Rico estaba ya de vuelta y se había llegado hasta ellos a tiempo de escuchar la explicación de Alameda.
—No me lo hubiera despegado ni con aguarrás —dijo refiriéndose al inspector—. En cuanto se ha enterado de que teníamos un asesinato entre manos se nos ha pegado como una lapa. Le pirran los asesinatos.
Alameda le dedicó una sonrisa triste.
—Voy a hablar con el abuelo —dijo el agente dirigiéndose a la juez—. ¿Quiere estar presente su señoría?
—No, agente, gracias. Prefiero esperar al informe.
—Como guste.
El agente se adentró de nuevo en la casa.
—¿Le van los asesinatos? —preguntó Mariana al inspector.
—Puede —dijo el otro con cautela; luego cambió de tercio—. Este chico es listo, un chaval muy despierto.
—Es muy joven —comentó la juez.
—Su padre era del Cuerpo. Uno de los buenos. Yo trabajé a sus órdenes durante un tiempo.
—¿Era? ¿Es que murió?
—No. Está retirado. Tiene una casita cerca de Silla. Es valenciano, como yo. Cultiva su pequeña huerta, lee el periódico y pasea mucho, por el corazón.
—Pues ya tiene usted su crimen y a ver cómo nos las arreglamos a partir de ahora —concluyó Mariana dando por acabada su estancia allí. El sol lucía por fin en el cielo y, al volverse ella, la luz hirió sus ojos, por lo que se protegió con unas gafas oscuras que extrajo del bolso—. Yo me voy para el juzgado. ¿Usted se queda? ¿Sí? Pues antes de irme póngame un poco en antecedentes acerca de esta familia. ¿Son gente conocida aquí?

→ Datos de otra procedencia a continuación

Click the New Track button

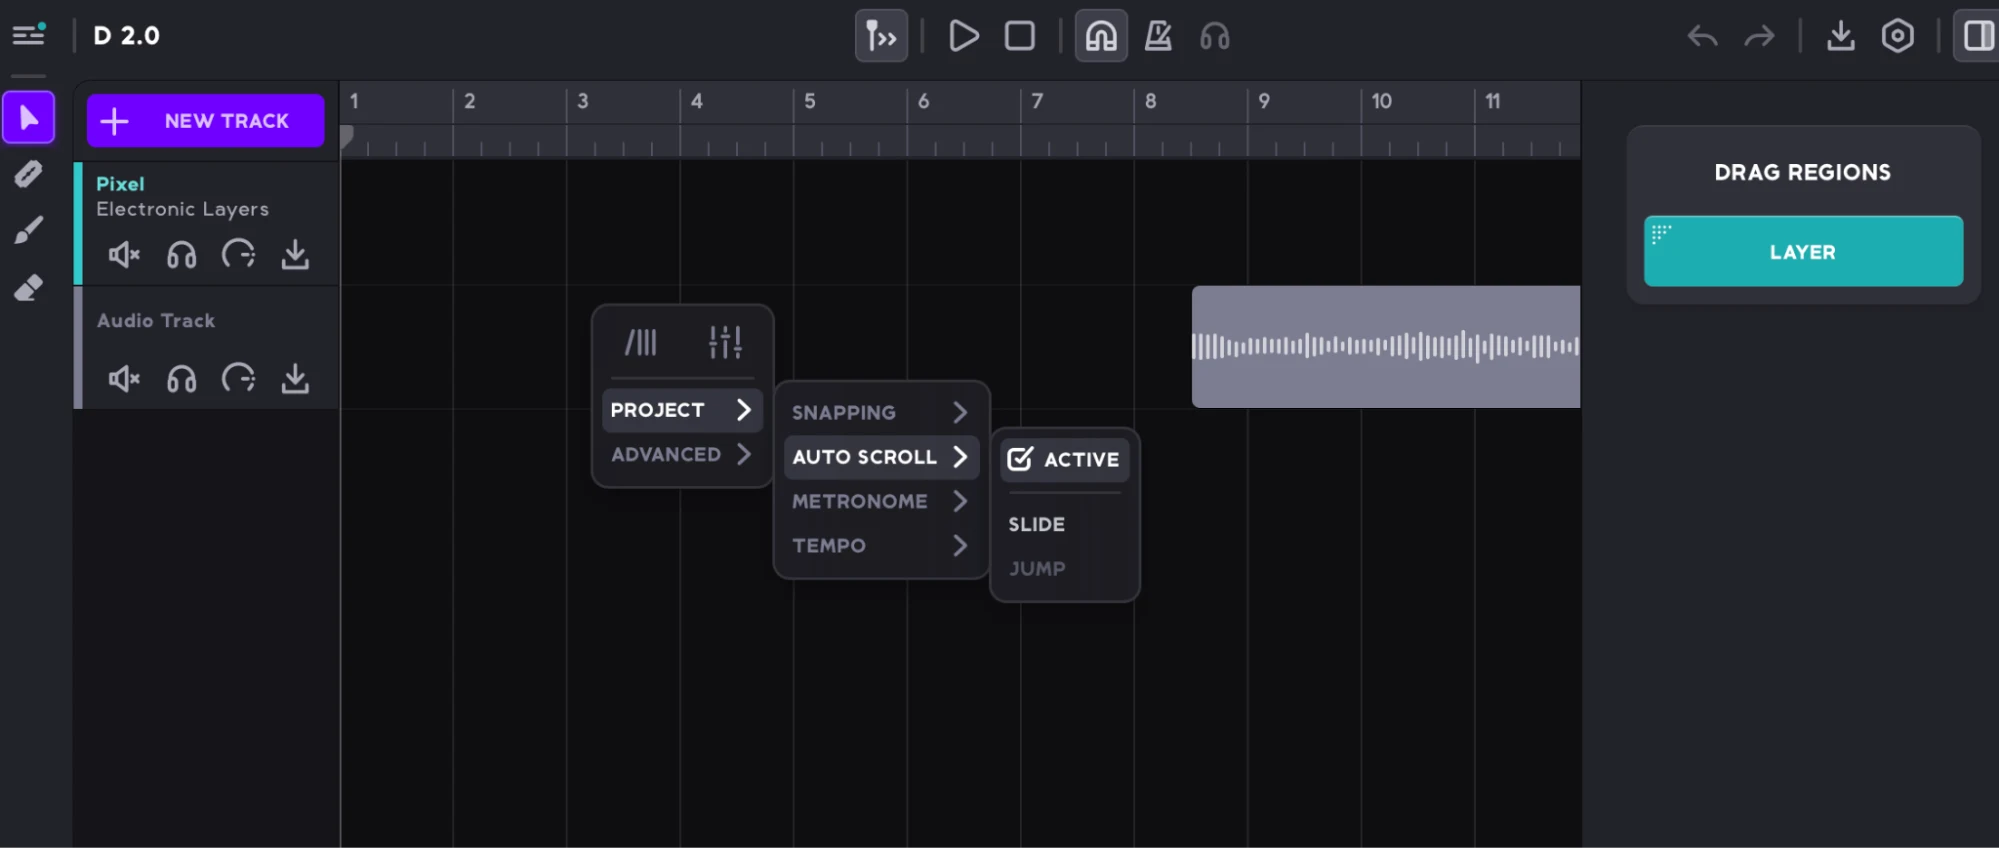click(x=206, y=121)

Caminaron juntos por el jardín, a paso lento, mientras el inspector le informaba. Los Piles, la familia del muerto, eran gente conocida en G… de toda la vida. La madre del fallecido, además, provenía de una familia de notable prestigio. El suegro del fallecido, viudo, Casio Fernández Valle, no era oriundo de G…, pero sí de la región. Dos familias reconocidas y con raigambre social, especialmente los Piles.
—Gente de importancia —dijo el inspector—. Localmente.
—Qué descuidado está esto —comentó Mariana, mirando en derredor. Entonces recordó que Casio Fernández estaba aún en la casa, pero decidió ignorarlo por el momento. Lo vería en el juzgado.